§ **DATA TO USE**
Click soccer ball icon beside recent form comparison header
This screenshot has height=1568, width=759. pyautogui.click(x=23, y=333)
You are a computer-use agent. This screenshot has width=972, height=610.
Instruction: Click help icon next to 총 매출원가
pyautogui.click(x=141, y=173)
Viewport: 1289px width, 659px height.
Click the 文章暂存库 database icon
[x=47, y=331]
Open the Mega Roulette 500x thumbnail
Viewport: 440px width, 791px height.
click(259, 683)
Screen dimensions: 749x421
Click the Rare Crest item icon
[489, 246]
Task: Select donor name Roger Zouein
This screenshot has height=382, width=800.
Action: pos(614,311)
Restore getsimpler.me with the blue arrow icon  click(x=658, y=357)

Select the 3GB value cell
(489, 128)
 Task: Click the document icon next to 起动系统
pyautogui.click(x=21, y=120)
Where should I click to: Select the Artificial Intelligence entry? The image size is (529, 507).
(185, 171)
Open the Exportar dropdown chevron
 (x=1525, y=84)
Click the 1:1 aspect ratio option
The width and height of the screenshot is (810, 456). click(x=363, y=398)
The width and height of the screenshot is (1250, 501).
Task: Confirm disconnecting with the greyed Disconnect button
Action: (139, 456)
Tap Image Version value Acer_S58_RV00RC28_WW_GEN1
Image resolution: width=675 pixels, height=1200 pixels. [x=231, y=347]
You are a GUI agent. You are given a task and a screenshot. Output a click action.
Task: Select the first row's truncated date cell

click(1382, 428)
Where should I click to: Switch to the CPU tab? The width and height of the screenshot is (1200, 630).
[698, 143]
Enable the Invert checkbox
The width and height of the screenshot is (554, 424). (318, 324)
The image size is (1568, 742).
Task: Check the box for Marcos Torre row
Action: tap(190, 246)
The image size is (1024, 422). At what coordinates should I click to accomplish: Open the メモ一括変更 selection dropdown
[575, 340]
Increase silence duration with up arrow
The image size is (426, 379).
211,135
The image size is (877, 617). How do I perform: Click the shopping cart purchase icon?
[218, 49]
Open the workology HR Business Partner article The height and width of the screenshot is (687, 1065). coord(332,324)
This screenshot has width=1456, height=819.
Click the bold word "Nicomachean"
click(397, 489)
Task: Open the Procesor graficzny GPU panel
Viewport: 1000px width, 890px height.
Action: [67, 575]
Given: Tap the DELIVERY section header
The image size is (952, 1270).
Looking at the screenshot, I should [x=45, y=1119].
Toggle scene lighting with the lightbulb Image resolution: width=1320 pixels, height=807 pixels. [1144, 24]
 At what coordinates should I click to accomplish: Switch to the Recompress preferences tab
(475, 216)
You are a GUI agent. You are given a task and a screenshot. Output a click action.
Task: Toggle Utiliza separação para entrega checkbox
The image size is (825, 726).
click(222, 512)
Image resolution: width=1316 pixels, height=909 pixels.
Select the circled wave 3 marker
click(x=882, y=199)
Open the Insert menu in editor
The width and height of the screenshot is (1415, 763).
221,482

§ **PROMPT**
Each line holding the word "Toggle" must be pulled from the records.

§ **RESULT BELOW**
Toggle scene lighting with the lightbulb Image resolution: width=1320 pixels, height=807 pixels. [1144, 24]
Task: Toggle Utiliza separação para entrega checkbox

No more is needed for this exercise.